Problem to solve
In the records below, find the line that contains "1000x548 pixels.". Retype that line and all the lines after it through the end, leaving out the pictures.

Excerpts from a dataset
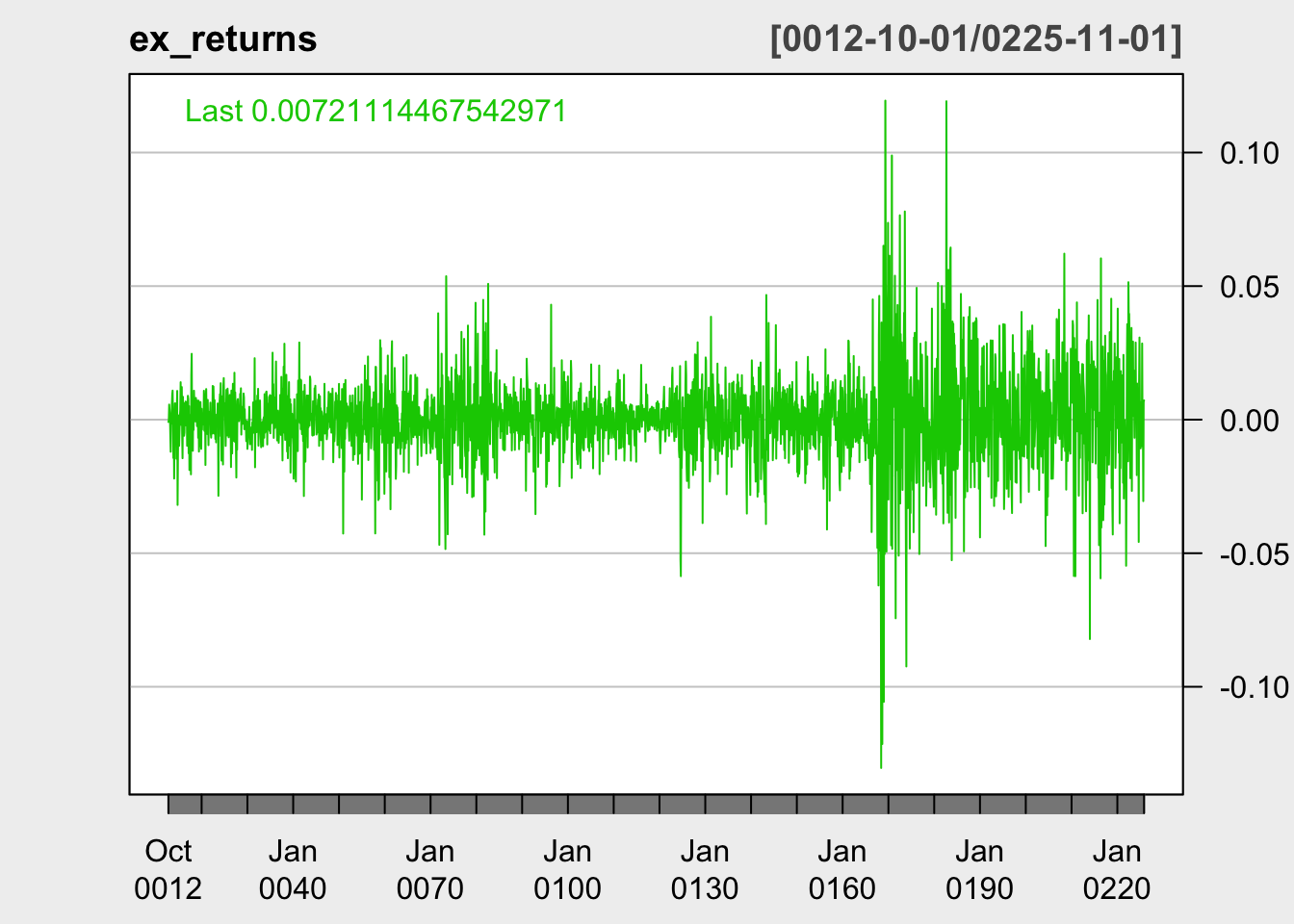Select the Jan 0040 x-axis label
The width and height of the screenshot is (1294, 924).
[293, 869]
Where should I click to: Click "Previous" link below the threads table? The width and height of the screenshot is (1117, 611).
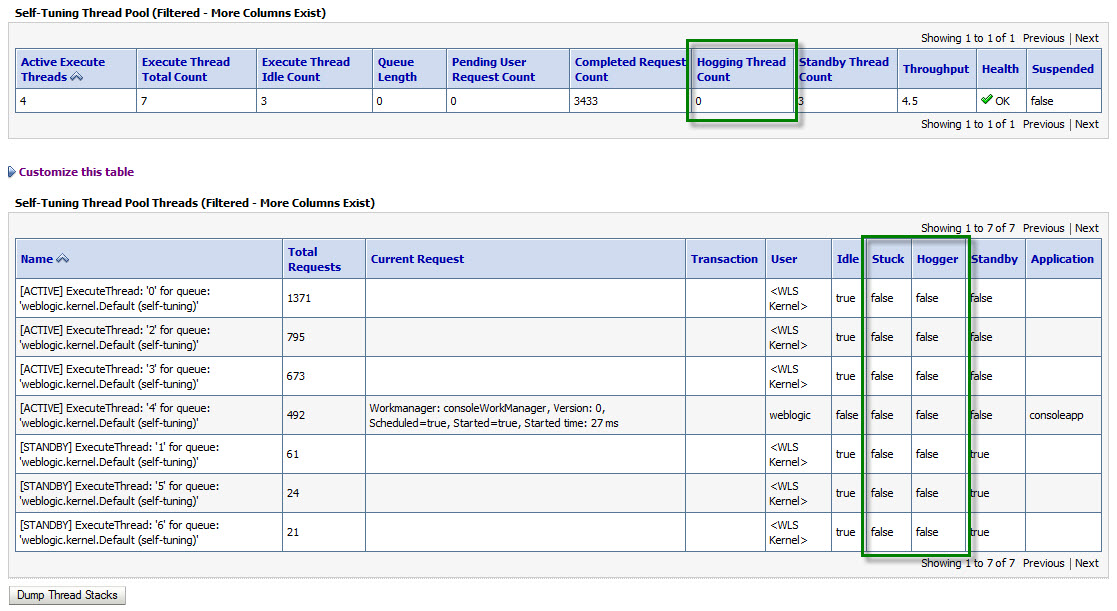[x=1043, y=563]
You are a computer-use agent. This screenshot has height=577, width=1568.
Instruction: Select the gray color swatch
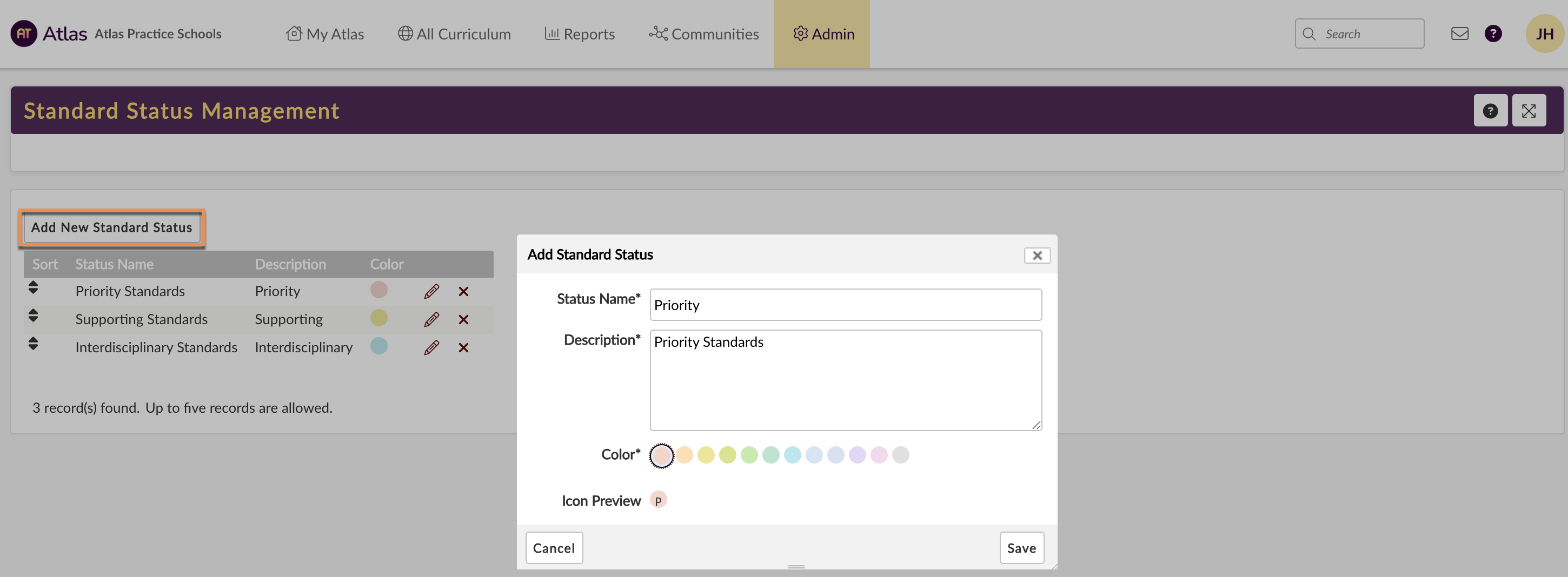[x=900, y=455]
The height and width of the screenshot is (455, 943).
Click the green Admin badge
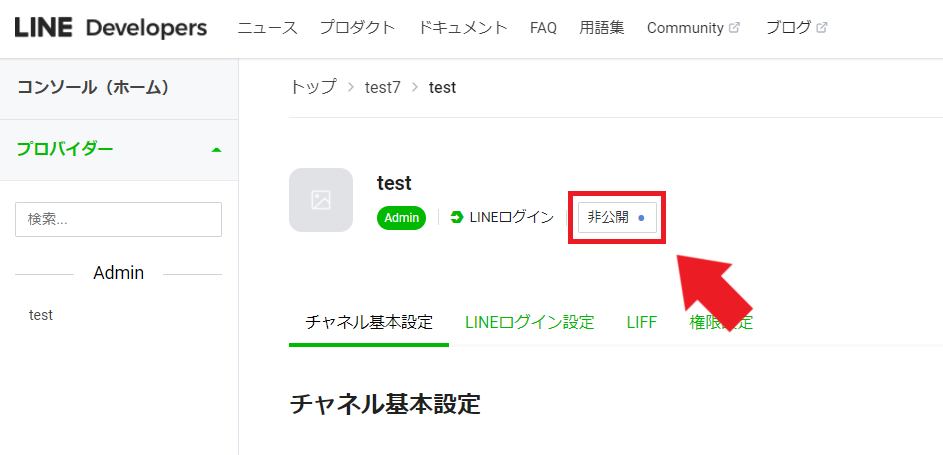pyautogui.click(x=402, y=218)
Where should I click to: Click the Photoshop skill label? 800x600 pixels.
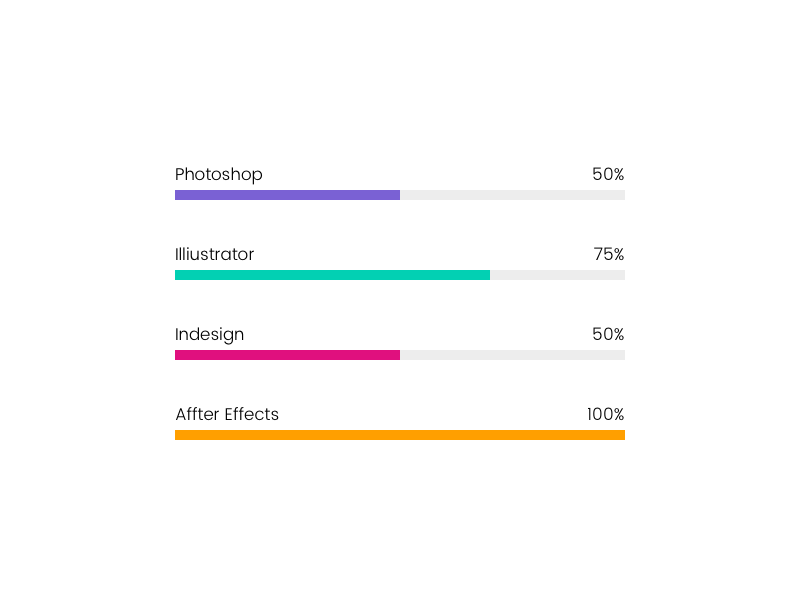coord(218,174)
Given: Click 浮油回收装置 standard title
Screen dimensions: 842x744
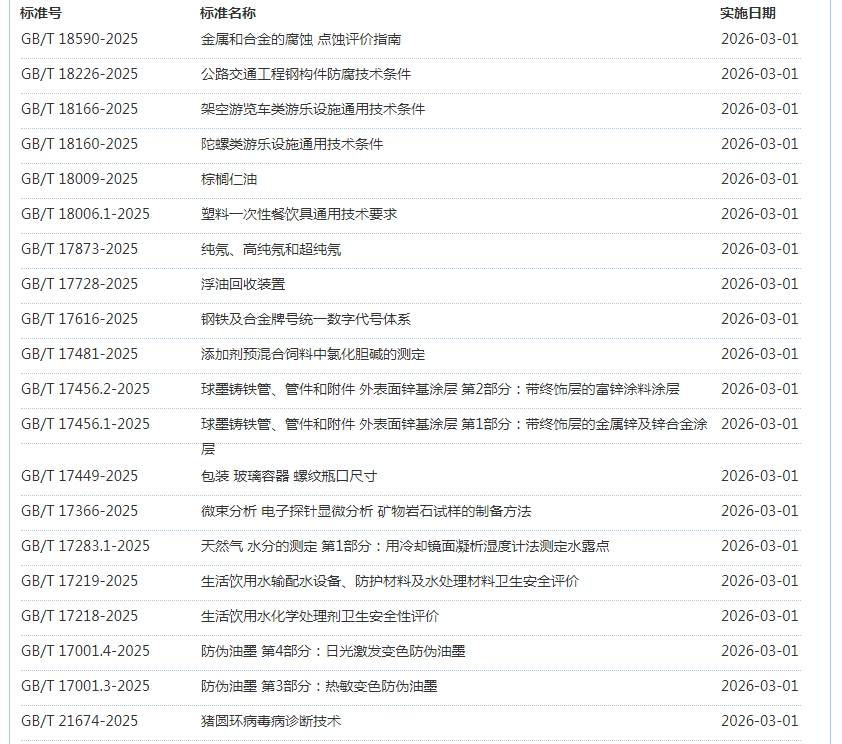Looking at the screenshot, I should (x=243, y=284).
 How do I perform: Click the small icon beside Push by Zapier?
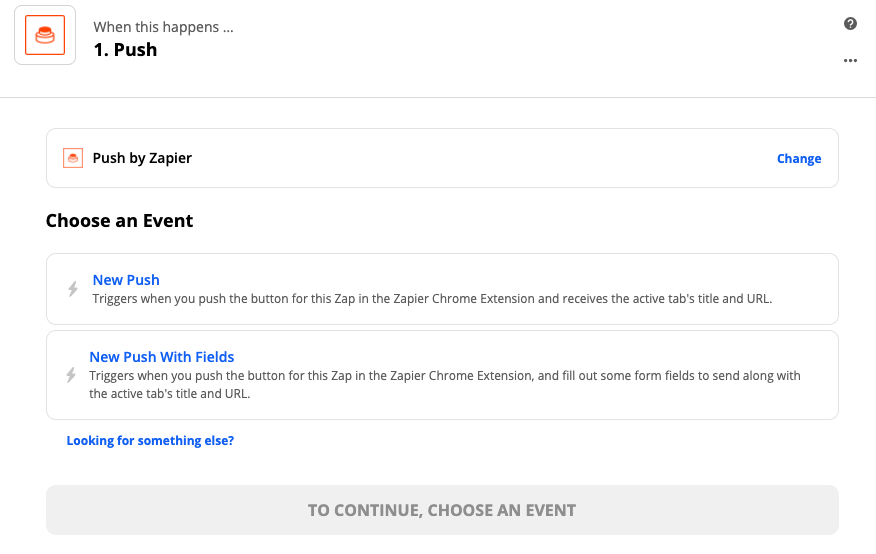coord(72,158)
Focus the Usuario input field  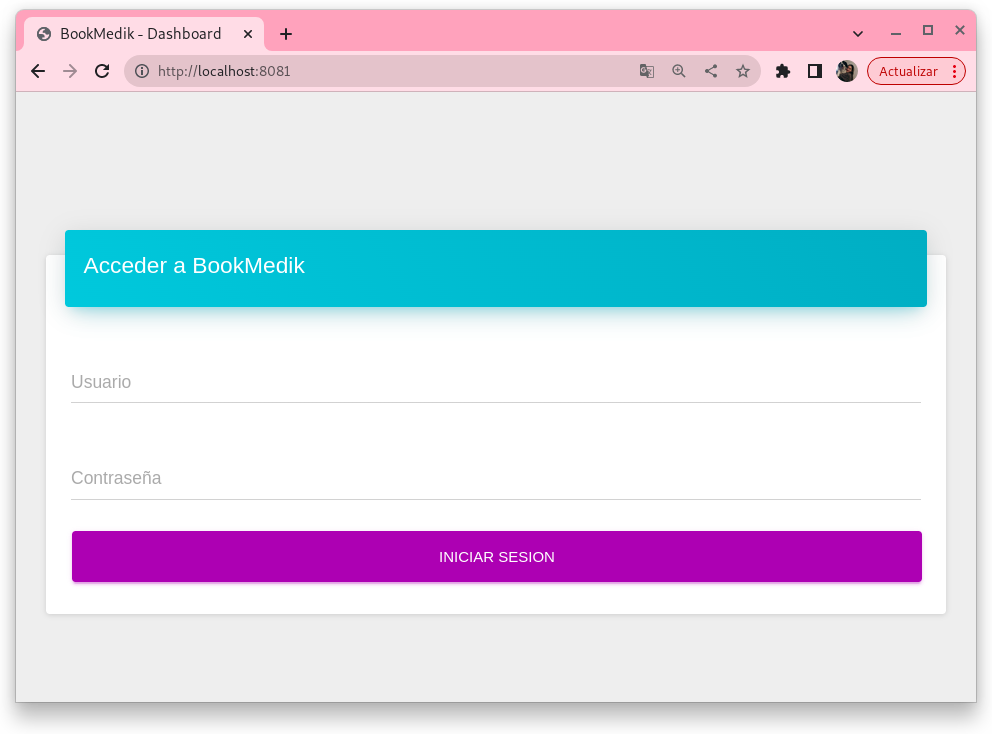495,383
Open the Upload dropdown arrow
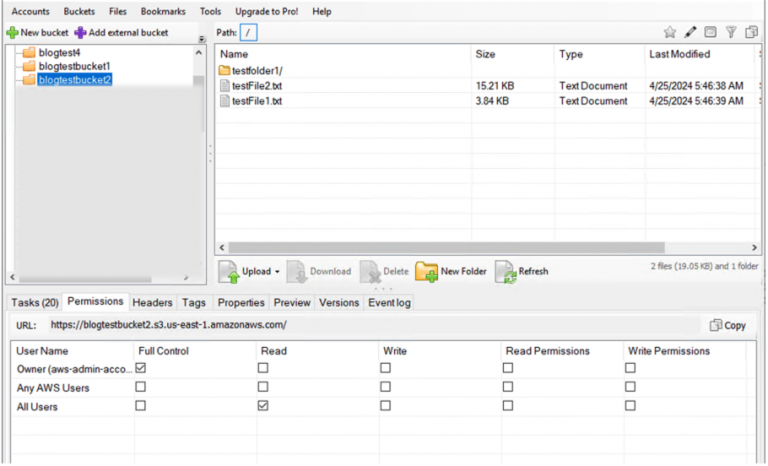768x466 pixels. [x=277, y=272]
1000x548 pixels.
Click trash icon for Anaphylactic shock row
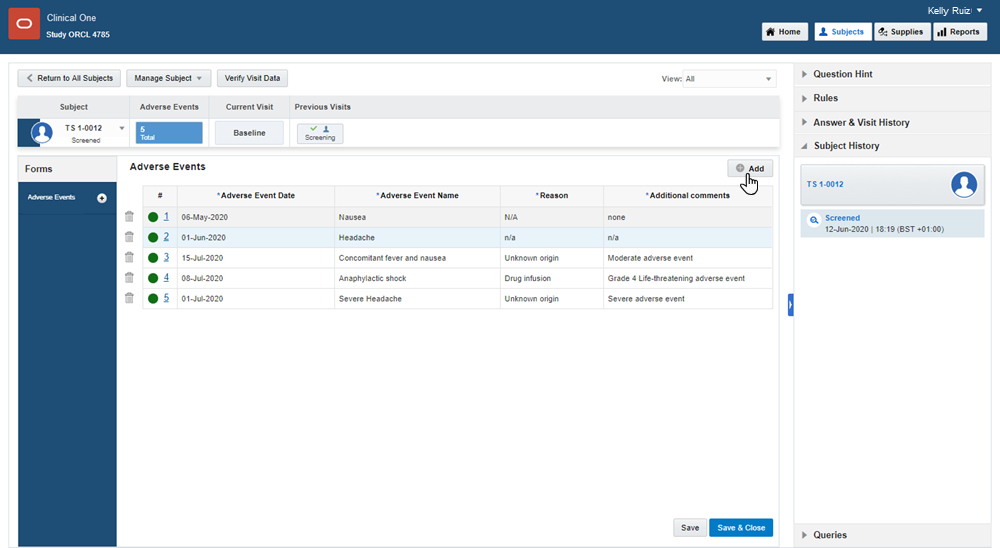(x=129, y=278)
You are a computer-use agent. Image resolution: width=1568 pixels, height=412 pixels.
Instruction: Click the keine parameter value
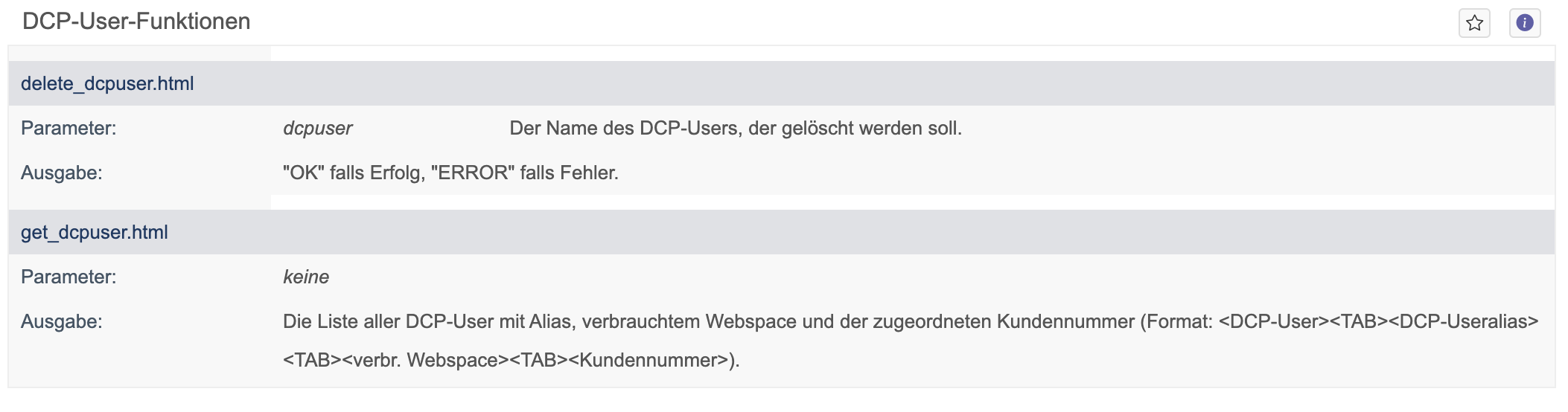tap(306, 277)
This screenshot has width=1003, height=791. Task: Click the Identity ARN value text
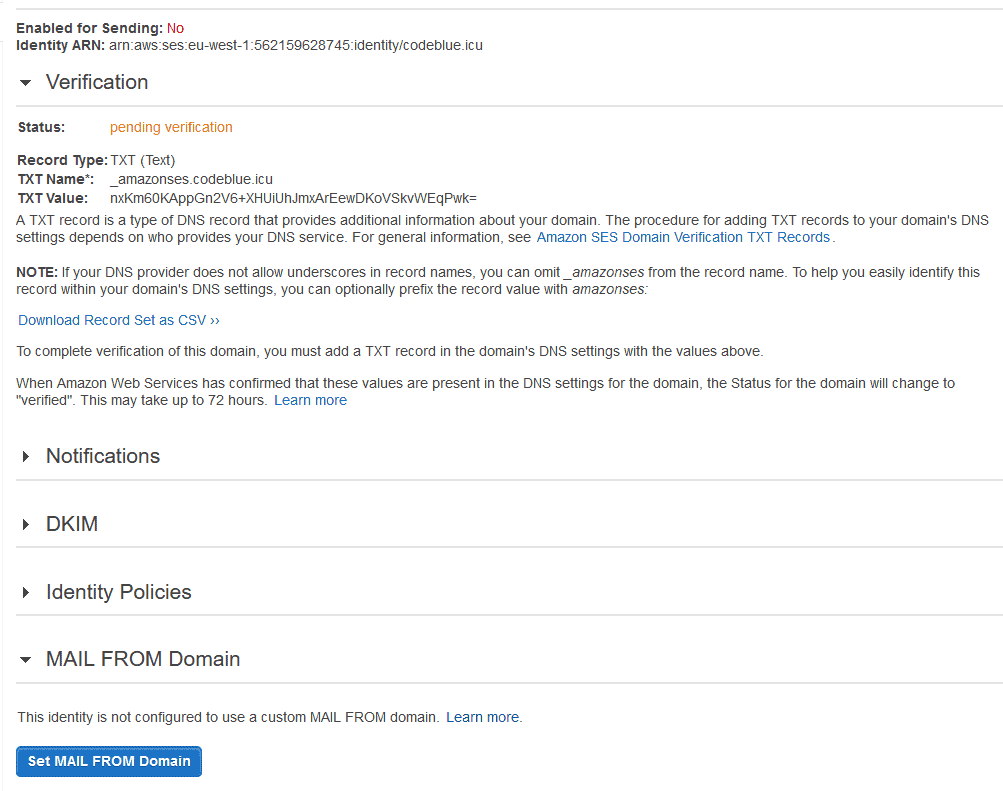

Result
1000x548 pixels.
Click trash icon for Anaphylactic shock row
(x=129, y=278)
You are a computer-use agent. Image resolution: width=1568 pixels, height=412 pixels.
Instruction: Click the keine parameter value
tap(306, 277)
This screenshot has width=1003, height=791. Task: Click the Identity ARN value text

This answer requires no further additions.